The Magic of Ireland

I’m honored to introduce my travel buddy and beloved partner, Thomas Hood, sharing a little more of Ireland’s magic through his travelogue.

Beara Peninsula

Upon arriving in Dublin it didn’t take long for the joyful embrace of Irish culture to entrance with its magic spell. Buskers, one after another down Grafton street, wove a musical tapestry, each with his or her mastered genre. Throngs of tourists and locals mingled together, doing a surprisingly deft dance as they gracefully squeezed through Dublin’s pulsing arteries. Back at our room in Townhouse on the Green, homespun hospitality greeted us like kinfolk and provided an elegant shelter from the storm of jet lag and the frenzied crowd. 

Mary in front of Kilkea Castle

An abrupt Dublin day and half later, we joined a magnificent sisterhood, the writers of Flynn I shall call them, to bus our way to  Kilkea Castle. The castle itself provided its own mystical magic as did getting acquainted with the sisterhood during our three days there. To walk through a castle, however altered through time, is to experience antiquity that we of the new world can only read about or see in film. Walking down the winding stumble-steps of a turret imagining marauders stumbling their way up, forced to switch swords to their left hands (all the architecture is designed to create advantages for the protectors), it’s easy to throw oneself back to the fifteenth century, protecting the realm.

Then we were off to the Beara Peninsula, piloted by Padraic who drives a bus as though it’s simply an appendage guided at subconscious level like an arm or leg. What lay ahead is a day I won’t forget.

It started with a golfing experience unlike any other. The Berehaven Golf Course encapsulates the ruggedness and beauty of the peninsula in its rocky escarpments and deep green undulating landscape that nature has delineated with rivulets, spillways, and endless wild inlets pervading the western coast line. We arrived without proper arrangement to find the  jovial David in a downstairs room that looked more like an old horse race betting parlor than a clubhouse. He went into a dark musky room filled with clubs dating back thirty to forty years and piled together two sets of mismatched clubs. Perfect, uttered my playing partner, in all seriousness. As I tried to pay, David said, nah, just pay when you’re done, I’ll be out playing ahead of ya (leaving the ersatz clubhouse unmanned). The ensuing nine holes, while full of miscues, missed chances, and misjudgments, on holes with tees and greens hidden in unlikely places, was filled with wonder. These fabled lands, with singing stones, melodic rivers, and trees of wisdom, whether holding a golf course or Neolithic spiritual site, are full of wondrous sights, sounds, and mystical feelings.

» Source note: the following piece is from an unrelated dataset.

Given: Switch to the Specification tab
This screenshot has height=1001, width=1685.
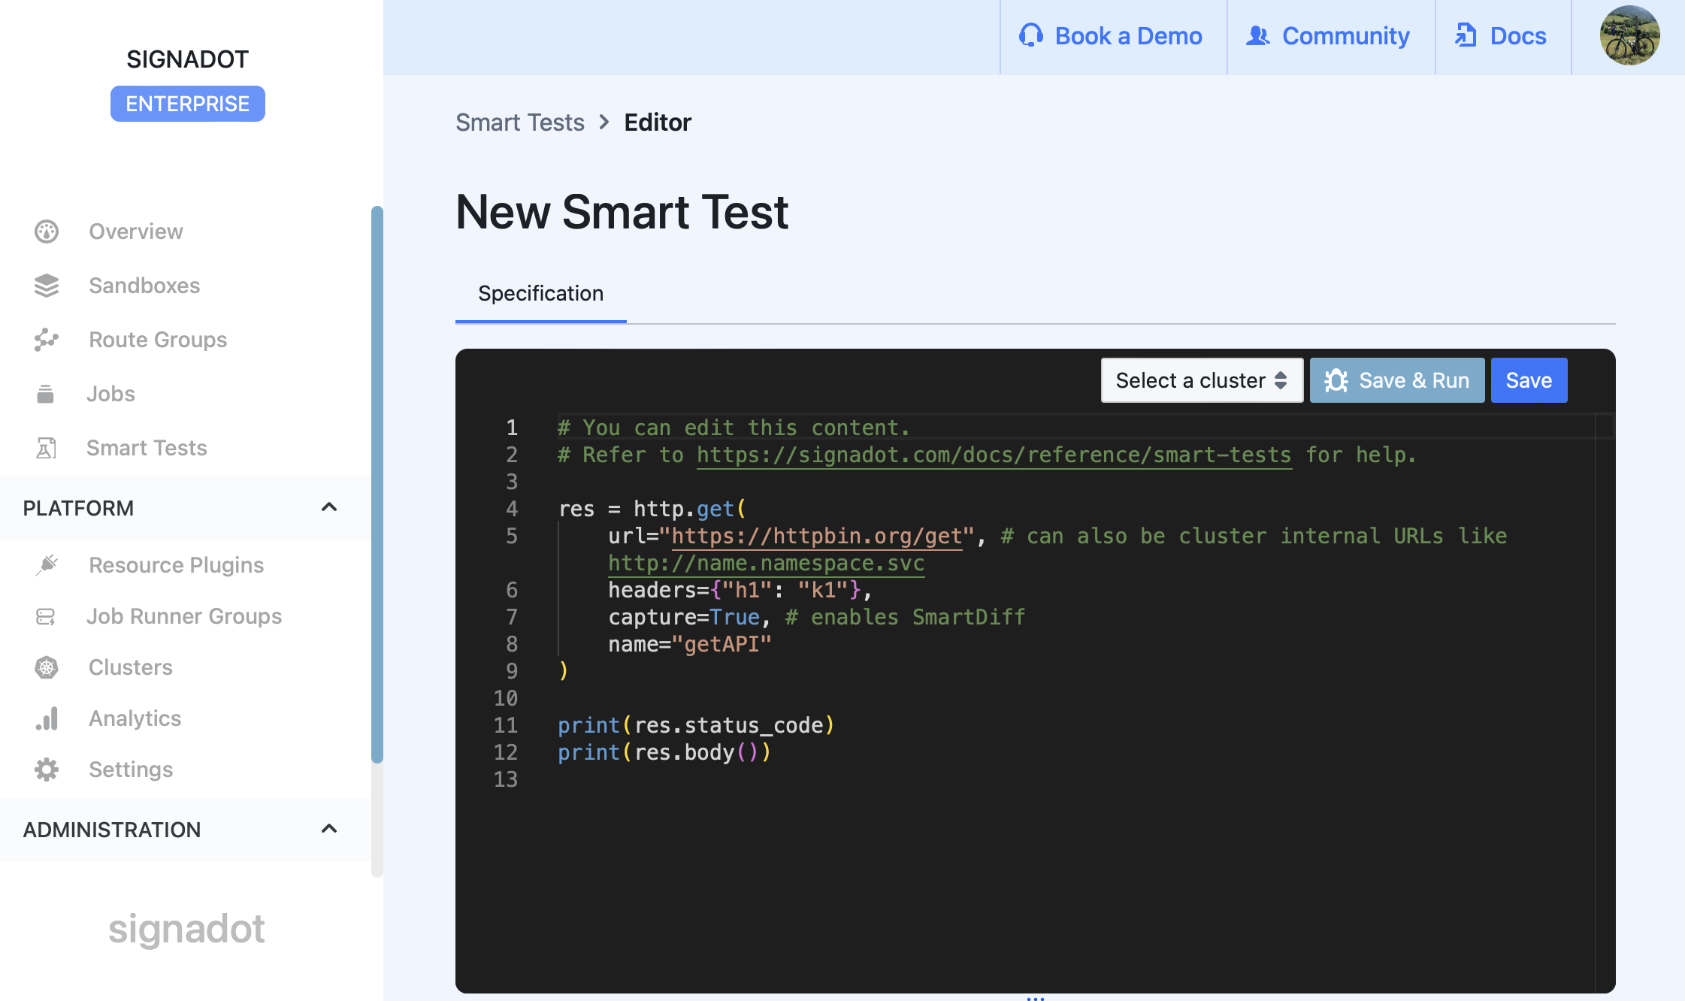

While in some ways a silly superficial pursuit, golf, like many activities carried out on the land, can take you to a deeper place. One that requires a sense of harmony with the geography and an inner focus that can put you in a transcendent state of oneness with the battered club, the scruffy ball, and the trappings of landscape you might barely notice if simply walking through.  Without your senses constantly assessing wind direction and speed, the height of the hills, the relative girth, height, and porosity of the tree in front of you, you’ll fail. You’ll fail even more surely than your lack of natural ability has already doomed the day or put at least at dire risk.

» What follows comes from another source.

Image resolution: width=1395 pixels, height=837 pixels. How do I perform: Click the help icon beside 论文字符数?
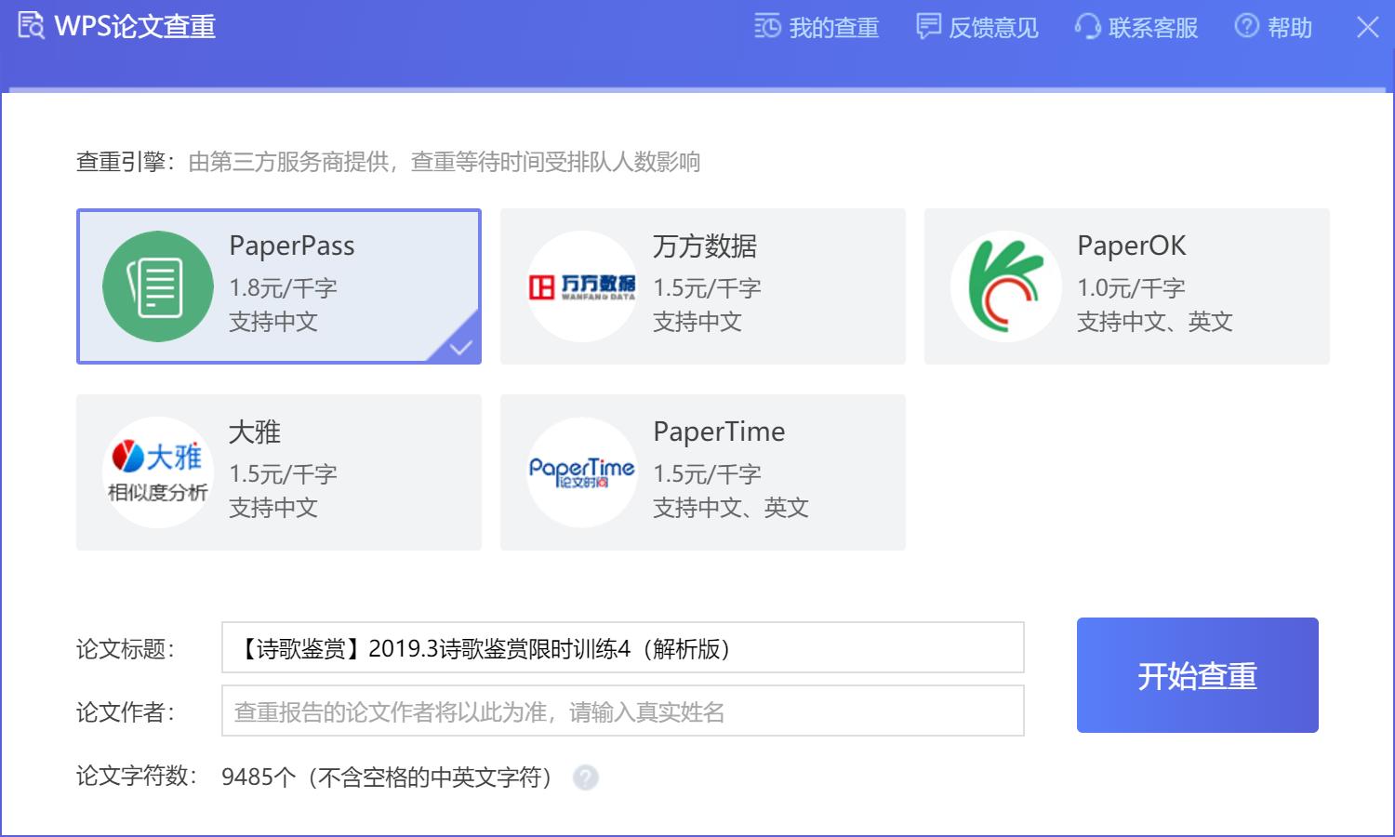click(586, 777)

As we limped back to the makeshift clubhouse, really a pub in disguise, we felt the glory of tired accomplishment — a battle lost to the elements of land and sea but victory in our acceptance of unfamiliar difficulties and our ability to listen to the magic surrounding us. After a search through the underbelly of the dilapidated structure we wound our way to the top floor  where we found David and his playing partners saddled up to the bar and a round of Guinness. I managed to leverage him away to take payment for all our rentals and golf rounds, and he said, oh how bout ninety five euro. If you were to place it in our area, a course in a hallowed location like this would cost twenty times that amount. My favorite golf experience in a long litany of courses, and it was practically given to us. A pittance charged, a spirit of generosity unmatched. Ireland.The Irish.

That same day, serendipity struck again. After dinner we were deftly Padraiged (the man deserves to be christened with his own verb) over the rugged Beara coast road to Jimmy’s Pub in the village of Allihies. The rumor of a Friday night gathering of local musicians was a siren song luring us away from our B&B in Castletownbere. We de-bussed, the sisterhood and I, and ambled through the pub door not knowing what to expect. Immediately we were thrown unceremoniously into a scene that would have been right at home in centuries past: a circle of of troubadours, poets,and performance artists, maybe twenty in all, basking in Celtic harmonies. These cherubic faces were lit with a particular joy I’ve seen only among musicians collaborating in the spontaneity of unrehearsed song. Outside the circle, locals listened intently when they weren’t heading toward or away from the bar until called upon to join in chorus.

Thomas in Jimmy's Pub

Immersion is my goal in foreign cultures, and spotting a seat at the bar amidst three patrons, I quickly bellied up and was encircled by the three. They  were clearly local and regular given their countenance of casual comfort — not entirely due to their respective levels of insobriety. Finally getting the attention of the inundated barmaid Maureen, I ordered the sacred libation, Guinness. 

Now, the Irish are not shy, and within a few seconds Billy, Dickie, and Mikey, were talkin’ me up. Men in their seventies with kid’s names, representative of the youthful spirit ubiquitous in Irish culture. We lovingly jostled one another with jibes and jokes while lively tunes wafted throughout the rustic pub. 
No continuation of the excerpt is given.